Affordable housing a pressing issue in Cowichan

Affordable housing a pressing issue in Cowichan

It is shocking that there are involuntary homeless in a country as rich and developed as Canada.

Affordable housing a pressing issue in Cowichan

The demonstrators who were removed from Charles Hoey, VC, Park in downtown Duncan last week were breaking the law, inconveniencing the public, and creating costs for the City of Duncan. While we cannot support their action, we can applaud them for bringing issues of homelessness, inadequate shelter, and poverty to our attention. It is shocking and disturbing that there are involuntary homeless people in a country as rich and developed as Canada.

A number of non-profit organizations, churches, service clubs, and co-operatives in the Cowichan region are actively working on different pieces of the homelessness and affordable housing puzzle. Recently, local government has begun to take steps to address this issue. All these efforts are hampered by high real estate prices, poverty, and very limited funding from the provincial and federal governments.

The Canadian Mental Health Association, Cowichan Valley Branch has been a leader in providing housing and related services to anyone in our community dealing with issues of mental illness, addictions, illness, disability, or poverty. CMHA-CVB has a variety of programs directed at different groups of people with extreme housing challenges:

• The Sobering & Assessment Centre provides a safe place for inebriated individuals to recover overnight. Previously, these people might have been in the emergency ward at Cowichan District Hospital, on the street, or in the police lockup.

• For people who are living rough, Warmland House offers a day-use common area with showers, laundry facilities, lockers, a quiet room, wifi access, a community garden, social service assistance, a weekly health care clinic, a weekly chiropractic clinic, and a monthly foot care clinic.

• Warmland House provides a 30-bed emergency shelter for anyone without housing who would benefit from assistance in meeting their basic needs for food, clothing, shelter, and hygiene. There is also an expanded shelter capacity during periods of extreme weather.

• Also in Warmland House, residents of 24 studio apartments receive support and assistance in stabilizing their lives and developing the skills they need to break the cycle of homelessness.

• As people move out of Warmland House into community housing, they are assisted in becoming landlord-friendly and in living independently by the Client and Tenant Support Team. More than 20 people are currently being supported.

• The Housing Outreach team maintains contact with individuals and families who are homeless or at risk of homelessness, and supports them to access the safe housing, health services, and other resources they need.

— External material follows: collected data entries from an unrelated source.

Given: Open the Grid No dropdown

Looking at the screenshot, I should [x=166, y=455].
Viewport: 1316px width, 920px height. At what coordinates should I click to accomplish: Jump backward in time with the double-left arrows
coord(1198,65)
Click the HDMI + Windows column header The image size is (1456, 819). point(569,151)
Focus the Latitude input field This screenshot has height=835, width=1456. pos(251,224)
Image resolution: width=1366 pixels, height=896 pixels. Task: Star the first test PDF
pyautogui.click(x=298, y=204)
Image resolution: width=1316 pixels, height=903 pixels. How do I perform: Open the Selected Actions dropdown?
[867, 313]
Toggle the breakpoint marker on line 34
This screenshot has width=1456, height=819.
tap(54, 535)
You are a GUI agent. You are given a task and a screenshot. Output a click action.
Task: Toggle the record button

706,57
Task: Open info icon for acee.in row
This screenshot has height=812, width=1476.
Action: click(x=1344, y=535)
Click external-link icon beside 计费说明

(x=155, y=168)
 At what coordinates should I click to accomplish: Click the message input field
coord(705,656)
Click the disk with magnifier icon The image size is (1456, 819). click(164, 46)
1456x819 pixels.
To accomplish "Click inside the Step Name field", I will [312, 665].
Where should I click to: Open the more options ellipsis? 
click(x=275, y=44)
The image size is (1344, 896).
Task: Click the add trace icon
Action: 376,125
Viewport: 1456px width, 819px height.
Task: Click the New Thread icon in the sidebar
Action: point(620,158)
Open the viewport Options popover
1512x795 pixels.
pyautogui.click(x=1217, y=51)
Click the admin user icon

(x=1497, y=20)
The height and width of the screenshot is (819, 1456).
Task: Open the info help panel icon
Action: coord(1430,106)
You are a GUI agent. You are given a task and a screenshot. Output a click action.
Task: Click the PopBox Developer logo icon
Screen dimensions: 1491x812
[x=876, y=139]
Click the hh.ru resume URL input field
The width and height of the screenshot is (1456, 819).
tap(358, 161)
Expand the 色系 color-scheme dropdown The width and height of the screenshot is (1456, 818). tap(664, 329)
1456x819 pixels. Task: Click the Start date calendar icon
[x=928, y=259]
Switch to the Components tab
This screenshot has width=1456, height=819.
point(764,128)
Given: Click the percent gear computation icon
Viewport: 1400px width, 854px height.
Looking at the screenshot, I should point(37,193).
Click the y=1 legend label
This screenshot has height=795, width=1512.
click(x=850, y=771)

The focus of CMHA-CVB programs has been on people with the most challenging housing problems. The philosophy is “housing first,” so that people are in a stable place where they can deal with their personal mental health, addiction, interpersonal, health, or employment issues. In addition to these individuals, there are also many homeless and inadequately housed individuals and families in the Cowichan region whose major problem is simply the lack of affordable housing. Other community organizations are trying to address their needs.

Some of us are critical of the protesters for abusing the park and some of us are critical of the City of Duncan for chasing the protesters away. Instead of condemning either party, those of us who are concerned about inadequate shelter in our community can make a real difference with positive action: donate money, join, or volunteer with one of the local groups working on the issue. At the same time, ask senior levels of government to provide adequate financial support to the many local affordable housing initiatives being pioneered by caring and committed members of our community.